[START Selected text]

Skip to content
Scott Veirs edited this page Mar 3, 2023 · 60 revisions

Welcome to the orcadata wiki!

This is a place to share and collaborate, especially regarding bioacoustic analysis of real-time and archived audio data related to the Orcasound open source project. Here you can learn more about Orcasound: machine learning resources related to orcas (training sets | test sets) and access to Orcasound data -- both archived training and testing data, and real-time audio streams. You may also be interested in the synopses of projects that leverage these open data at ai4orcas.net.

Data Resources

Most-recent progress (within the last year)

2023

  • Mar: Completing transition to Amazon-sponsored S3 data buckets for Orcasound open data (Registry | Data Exchange on AWS Marketplace).
  • Feb: John Ford contributes historic recordings of SRKWs from a 1997 event in Dyes Inlet to the Orcasound open data repository. The recording was acquired by the Center for Whale Research, a member of Orcasound, and is being shared with permission from their Research Director, Dr. Michael Weiss. Ben Hendricks and Jono Mendez request feedback on a prototyped bioacoustic dashboard developed in collaboration with the BC Hydrophone Network, coordinated by Janie Wray. Rachael Cheng, Val Veirs, and David Bain collaborate on orca call autoencoders and similarity algorithms. HALLO project formalizes 4-year Canadian government grant for AI-assisted SRKW movement monitoring and forecasting system, with Orcasound as a U.S. collaborator.
  • Jan: Scott initiates general orca-ai team in Orcasound organization on Github; UW MS data science student team finalizes project plan with Valentina to advance noise analysis with Orcasound open data archive; Valentina builds initial catalog of Orcasound archive; Orcasound labels more SRKW and humpback bouts, including S04 calls and whistles in first labeled bout from Point Robinson in southern Puget Sound. HALLO continues beta-testing new online catalogue with SRKW calls.

2022

  • Dec: Orcasound volunteer data scientist Zoe pioneers first semi-automated integration of SRKW movement data from Acartia and Chinook salmon counts from the Fraser and Columbia rivers.

[END Selected text]
[START Data lines]

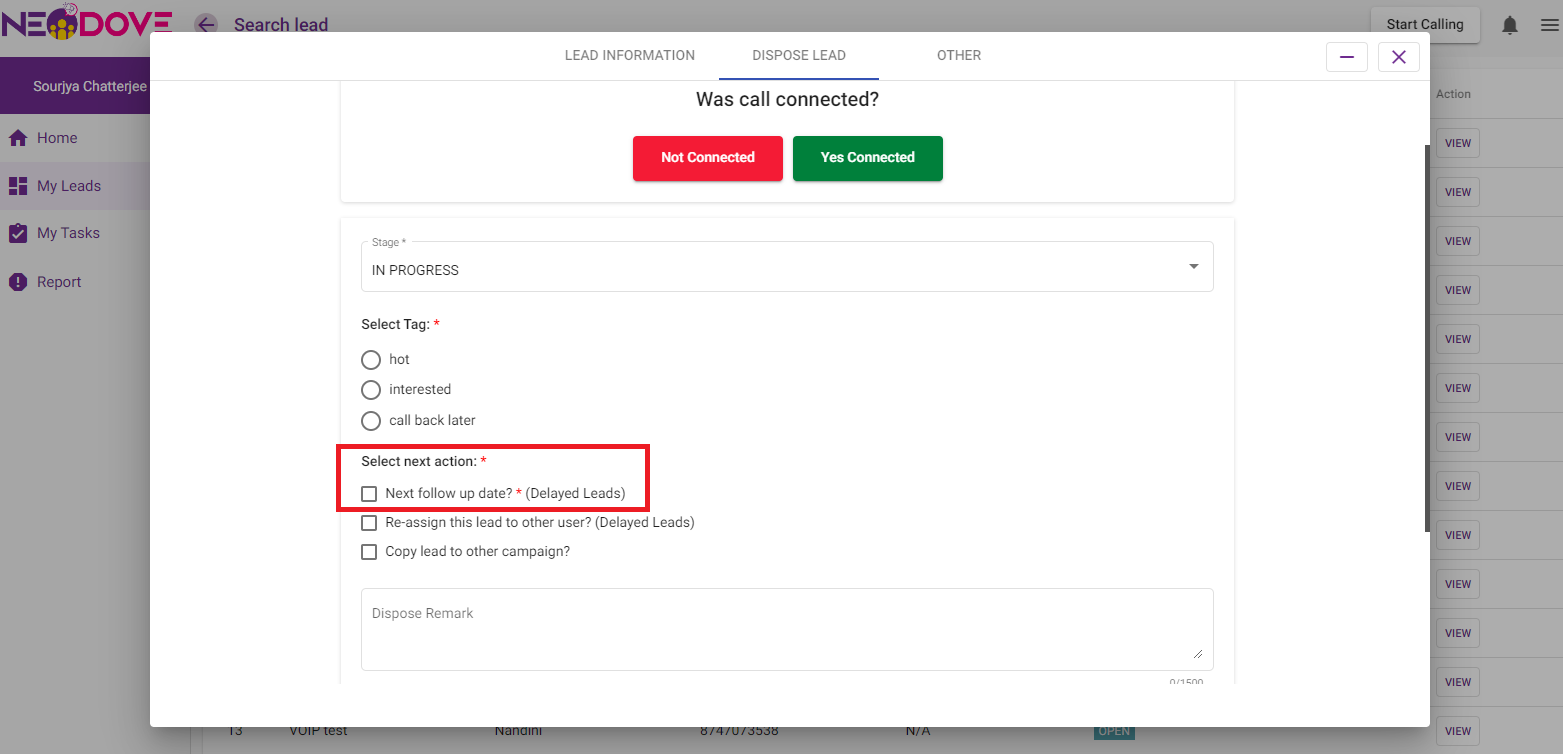Open the Other tab
Image resolution: width=1563 pixels, height=754 pixels.
point(958,56)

[END Data lines]

- **Exercise tasks**
1. Using the orcadata wiki page above the listing, answer these questions:
(a) Where can synopses of projects that use these open data be found?
(b) Who coordinates the BC Hydrophone Network?
(c) What is the name of the Orcasound volunteer data scientist mentioned for December 2022?
2. Please summarize the orcadata wiki page, found above the listing, in two sentences.

- **Task answers**
1.
(a) At ai4orcas.net.
(b) Janie Wray.
(c) Zoe.

2. The orcadata wiki is a place to share and collaborate on bioacoustic analysis of real-time and archived audio data from the Orcasound open source project, with access to machine learning resources and Orcasound data. Its recent progress includes a March 2023 transition to Amazon-sponsored S3 data buckets, historic 1997 SRKW recordings from Dyes Inlet contributed in February 2023, and a first semi-automated integration of SRKW movement data with Chinook salmon counts in December 2022.